Rules declare their own needs through requirements(). The scheduler uses those declarations directly rather than guessing from task type.

Typical built-in examples are:

  • source fetch rules: 1 core and 1-2 GB memory
  • clumping and matching rules: 1 core and 4 GB memory
  • LD matrix construction and LD-based model fitting: up to the rule’s requested ncores and 8 GB memory

If a ready task does not fit the current budget, it is deferred and re-queued instead of being dropped.

Priority

When several tasks are ready at once, PolyGenius uses a greedy priority based on critical dependency depth. In practice, that means the scheduler prefers work that is blocking more of the graph.

State tracing

Every discovered node is tracked as one of:

  • queued
  • waiting
  • running
  • blocked
  • failed
  • completed

The live console status groups those states by resource type, so you can see whether a run is currently spending time on GWAS retrieval, LD preparation, or final model generation.

Inspecting executions

The engine exposes both a low-level R6 interface and exported helper functions for inspecting a run.

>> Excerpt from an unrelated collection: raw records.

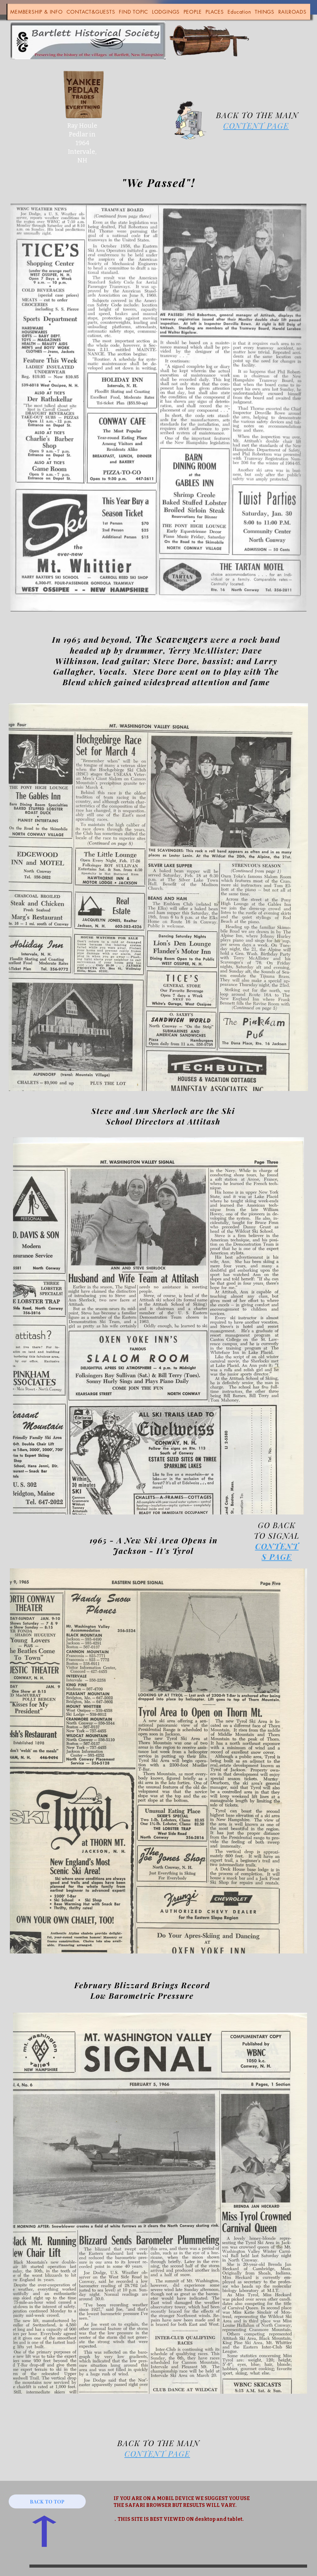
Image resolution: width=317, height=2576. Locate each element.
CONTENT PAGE (256, 125)
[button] (36, 12)
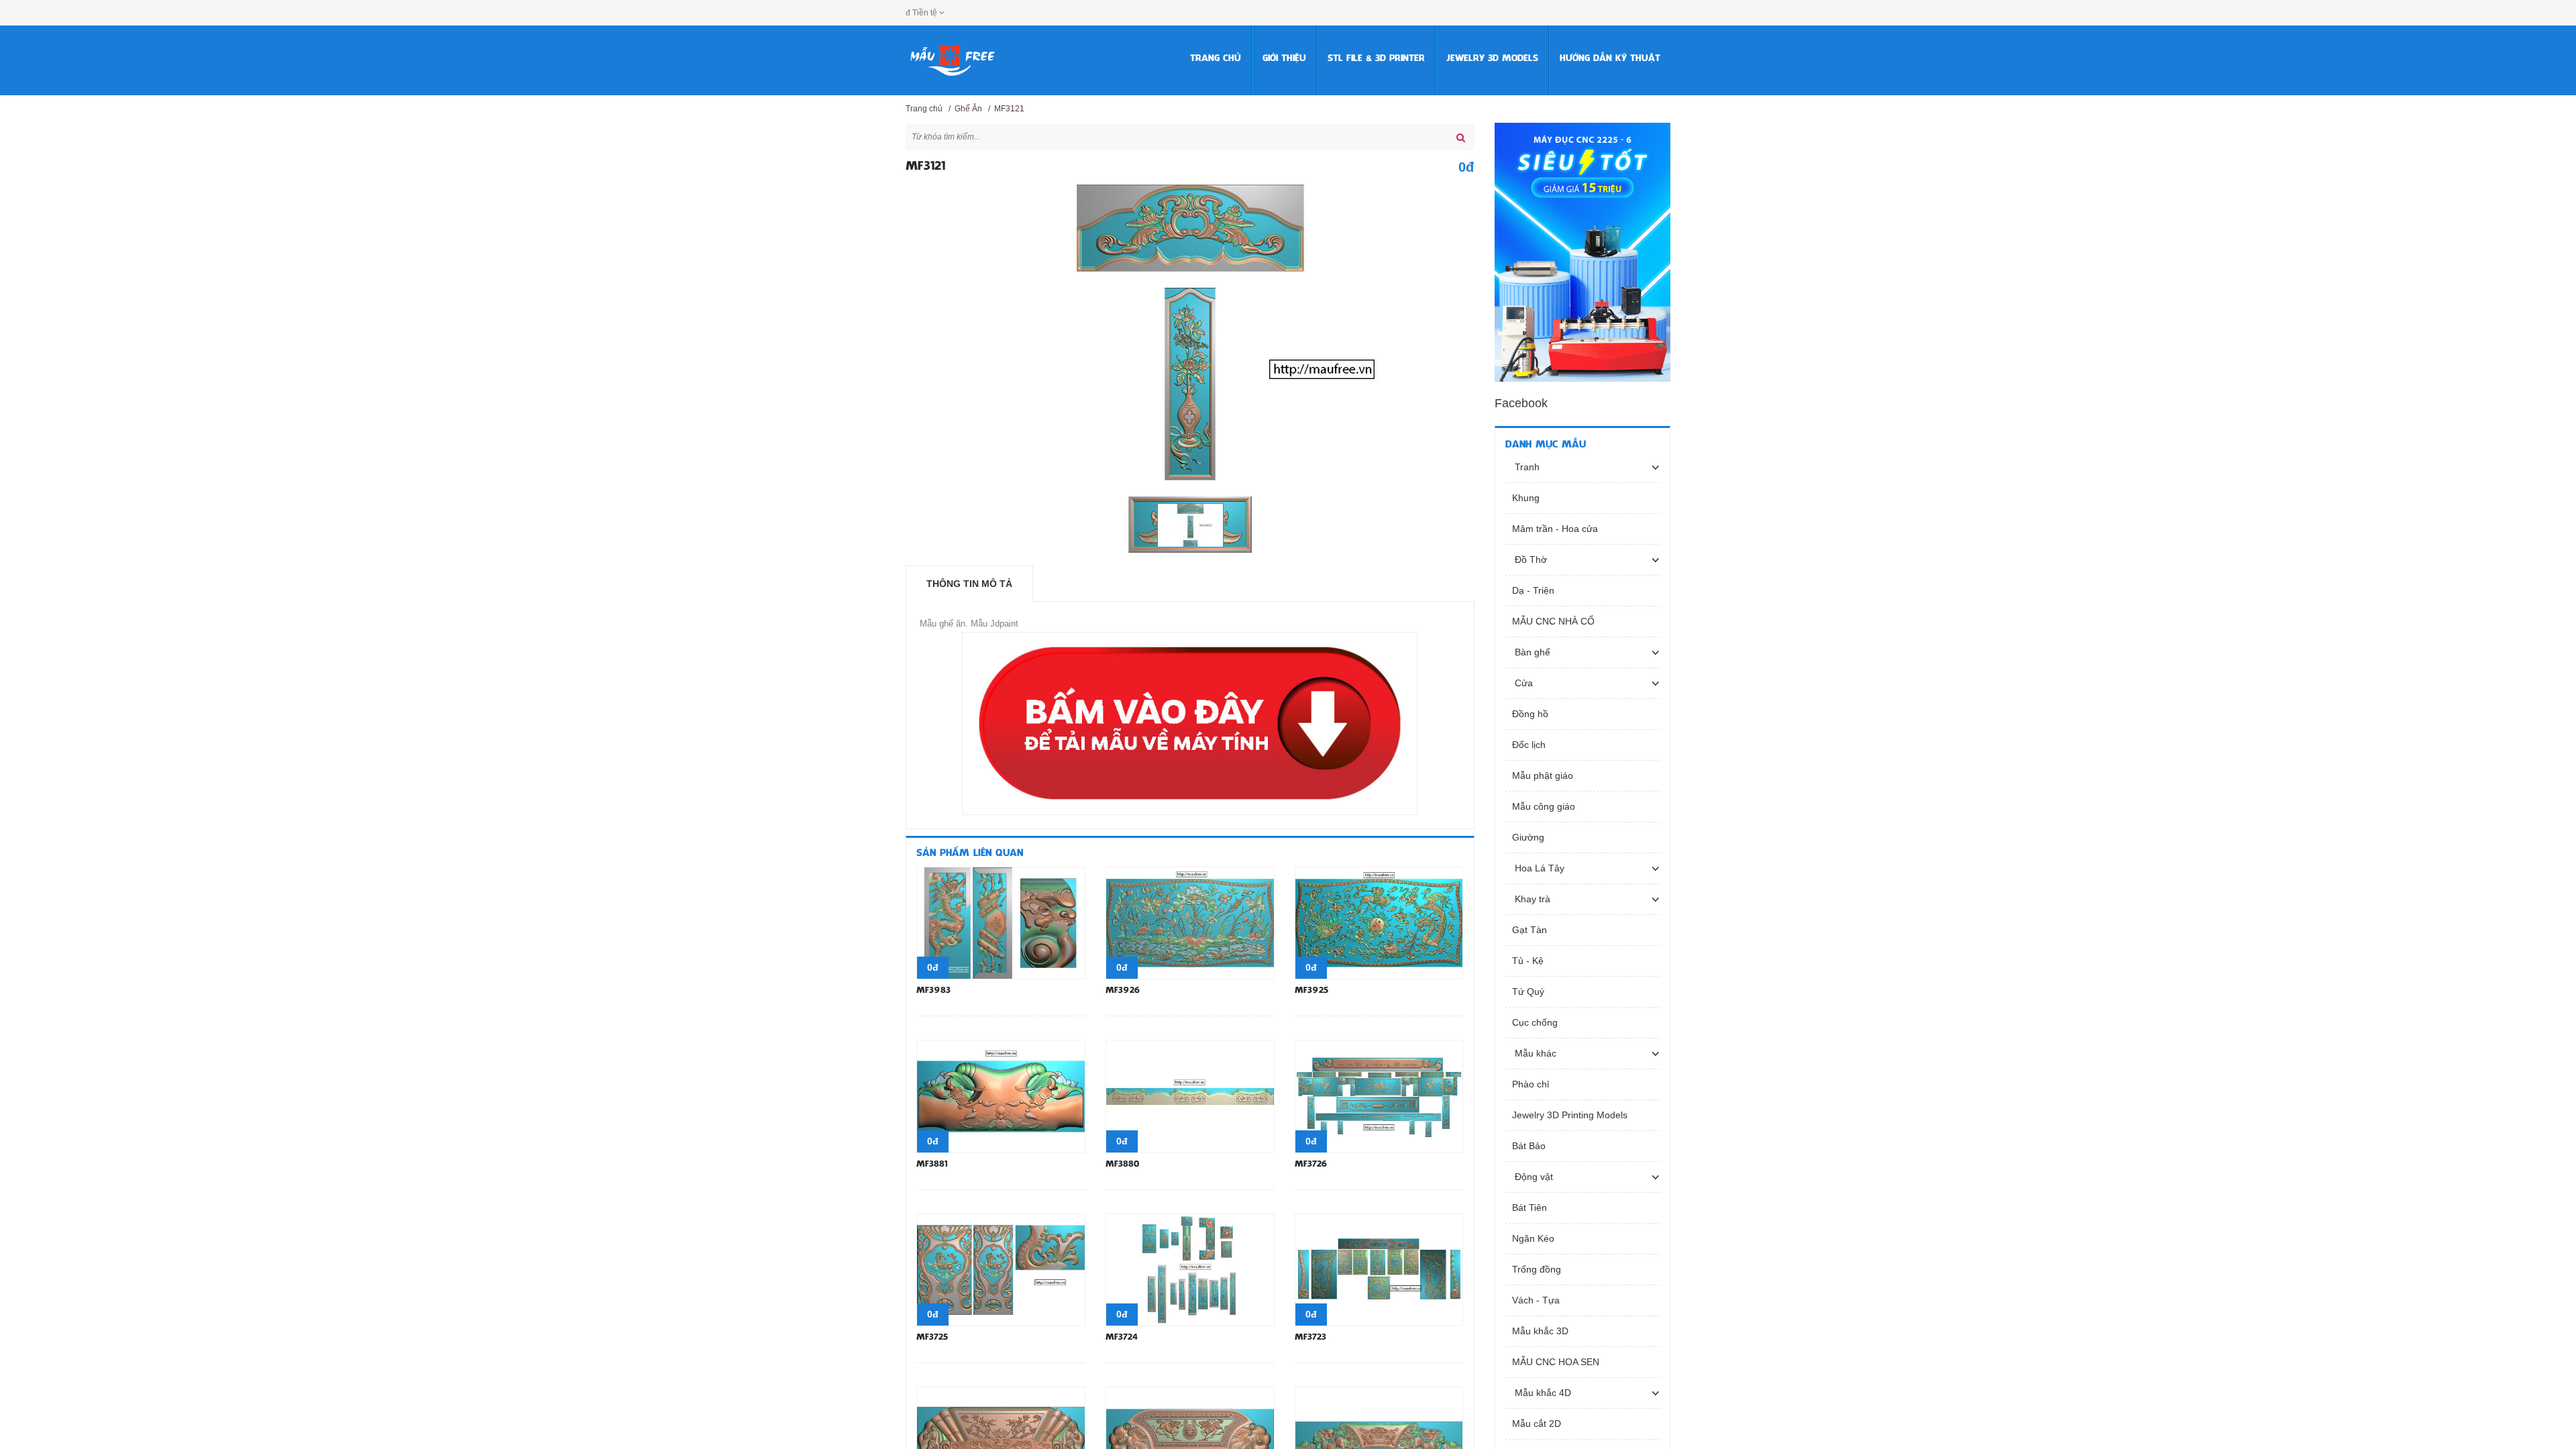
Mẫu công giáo (1543, 806)
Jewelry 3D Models (1492, 58)
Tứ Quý (1528, 991)
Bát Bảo (1529, 1145)
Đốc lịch (1529, 744)
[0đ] (1001, 922)
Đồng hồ (1530, 713)
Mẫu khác (1534, 1053)
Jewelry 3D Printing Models (1569, 1115)
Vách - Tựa (1536, 1300)
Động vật (1532, 1176)
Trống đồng (1536, 1269)
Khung (1526, 497)
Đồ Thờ (1529, 559)
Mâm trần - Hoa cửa (1555, 528)
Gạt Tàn (1529, 929)
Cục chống (1535, 1022)
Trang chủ (1215, 58)
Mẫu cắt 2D (1536, 1423)
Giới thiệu (1284, 58)
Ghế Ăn (968, 108)
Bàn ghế (1531, 652)
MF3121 (1009, 108)
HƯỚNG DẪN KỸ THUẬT (1610, 58)
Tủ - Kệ (1528, 960)
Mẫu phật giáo (1542, 775)
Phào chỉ (1530, 1084)
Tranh (1526, 467)
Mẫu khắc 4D (1541, 1392)
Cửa (1522, 683)
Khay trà (1531, 899)
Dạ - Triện (1533, 590)
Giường (1528, 837)
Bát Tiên (1529, 1207)
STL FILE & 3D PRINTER (1376, 58)
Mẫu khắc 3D (1540, 1331)
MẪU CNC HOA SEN (1555, 1361)
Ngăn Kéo (1533, 1238)
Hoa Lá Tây (1538, 868)
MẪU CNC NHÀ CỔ (1553, 621)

execution <- core$execution.engine$resolve.async(
  outputs = outputs,
  inputs = inputs,
  action = "generate$models"
)

core$execution.engine$await(execution)

execute.summary(execution)
execute.graph(execution)

Useful reference pages are ExecutionEngine and execute() / execute.summary() / execute.graph().

Built-in rule map

Source rules

  • LoadLocalGWASRule powers generate$sources$local() by turning a local gwas.request into normalized gwas.sumstats.
  • FetchOpenGWASRule powers generate$sources$opengwas() and chooses tophits or VCF/files mode from the requested p-value threshold.
  • FetchGWASCatalogRule powers generate$sources$gwascatalog() and resolves harmonized GWAS Catalog studies into normalized gwas.sumstats.

Reference-panel and LD support rules

Algorithm output rules

Those rule groupings also mirror the source and algorithm declarations described in Chapter 4 and Chapter 5.

Extending the engine

The scheduler itself usually does not need to change when you add a new source or algorithm. Most extensions happen by adding new rules, and only some extensions require new resource types. The concrete extension patterns are covered in Chapter 18.